Directions for this task
Could you return the data that follows exactly, minus the images?

Saved data entries
________________________________________

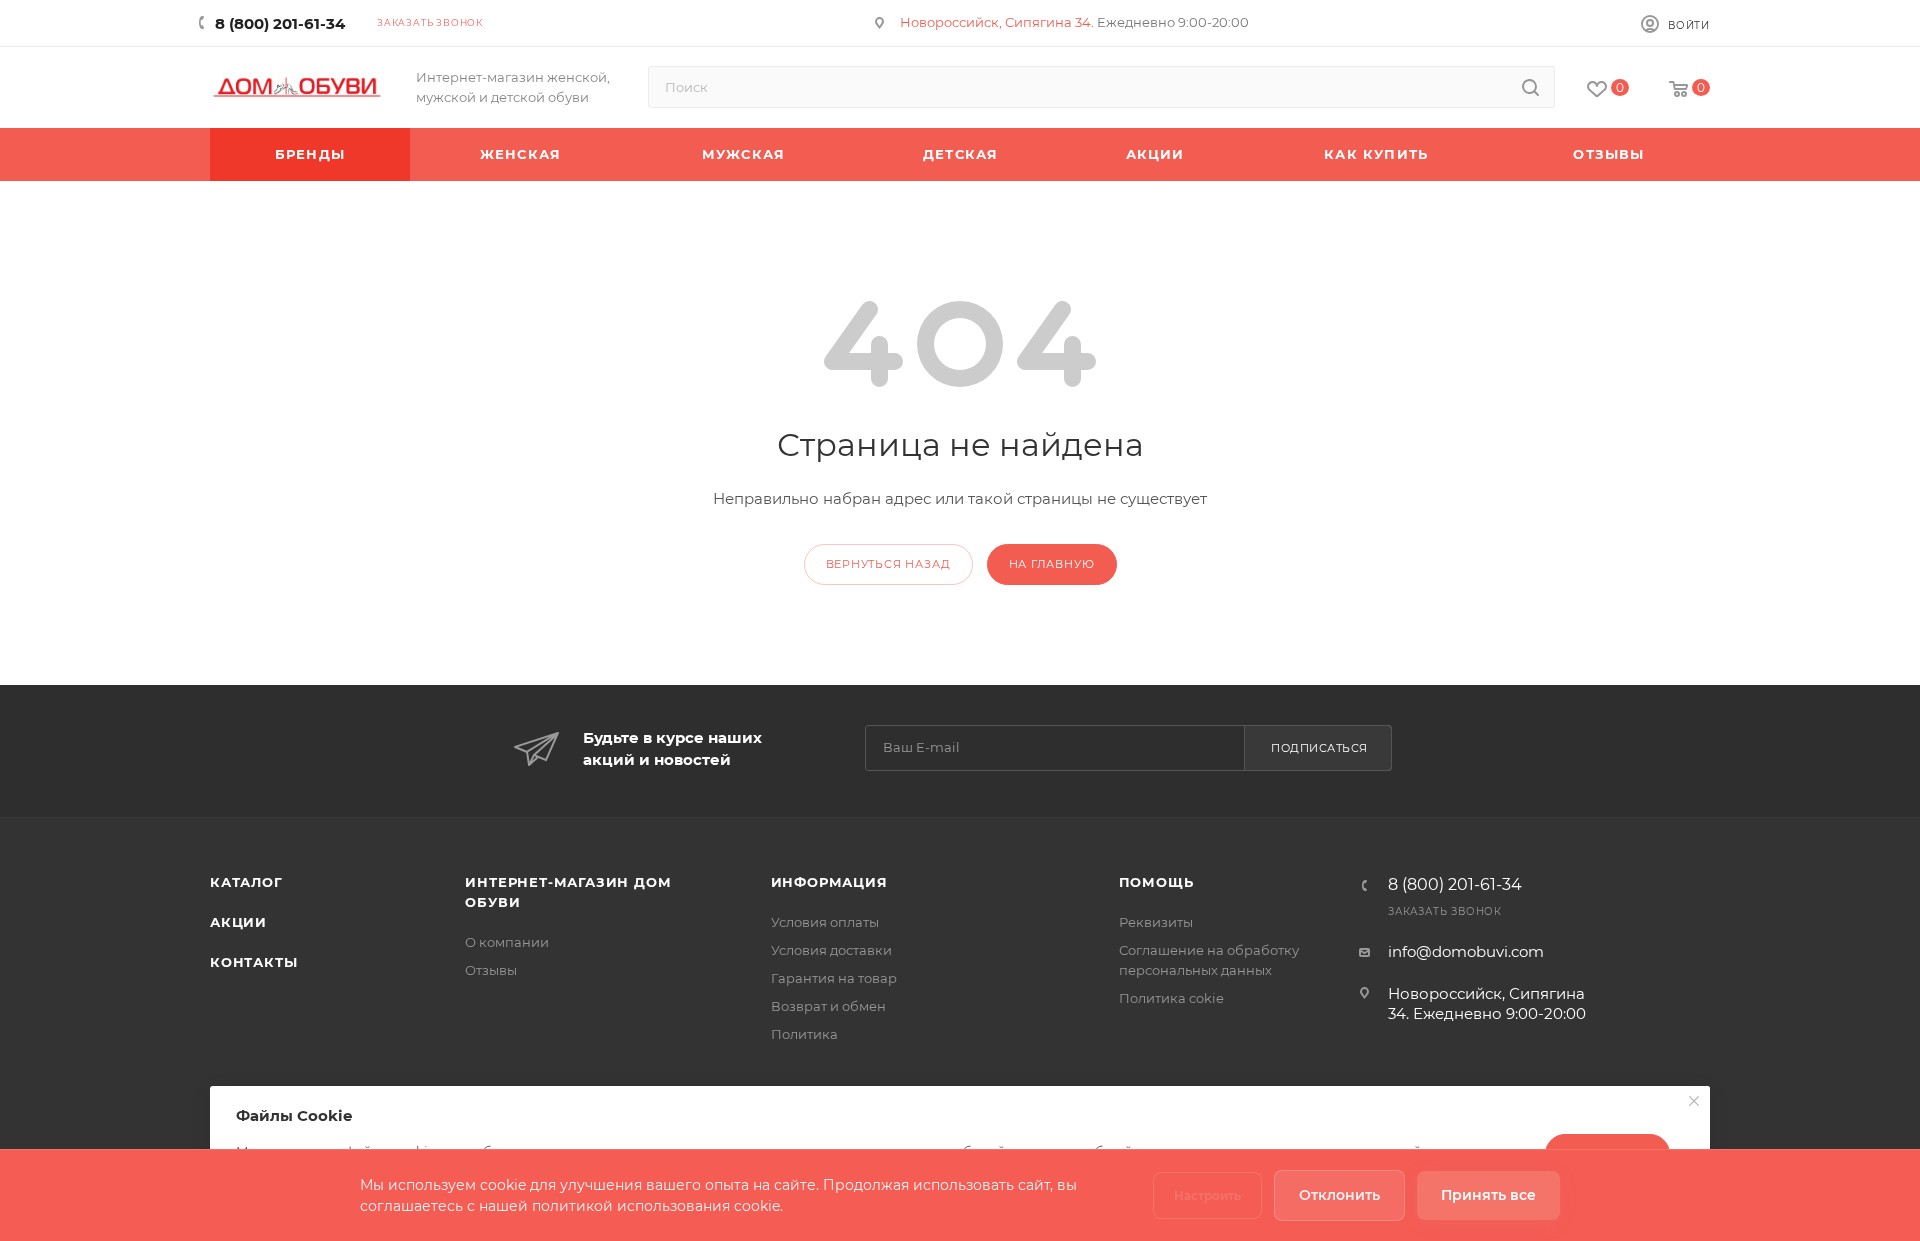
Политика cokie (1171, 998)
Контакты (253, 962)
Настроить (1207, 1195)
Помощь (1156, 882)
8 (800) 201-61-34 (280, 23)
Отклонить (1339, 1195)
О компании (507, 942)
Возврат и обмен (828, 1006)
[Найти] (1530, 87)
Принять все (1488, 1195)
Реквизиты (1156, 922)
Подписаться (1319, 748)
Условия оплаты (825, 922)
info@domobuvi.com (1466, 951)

________________________________________

Response box
Политика cokie (1171, 998)
Контакты (253, 962)
Настроить (1207, 1195)
Помощь (1156, 882)
8 (800) 201-61-34 (280, 23)
Отклонить (1339, 1195)
О компании (507, 942)
Возврат и обмен (828, 1006)
[Найти] (1530, 87)
Принять все (1488, 1195)
Реквизиты (1156, 922)
Подписаться (1319, 748)
Условия оплаты (825, 922)
info@domobuvi.com (1466, 951)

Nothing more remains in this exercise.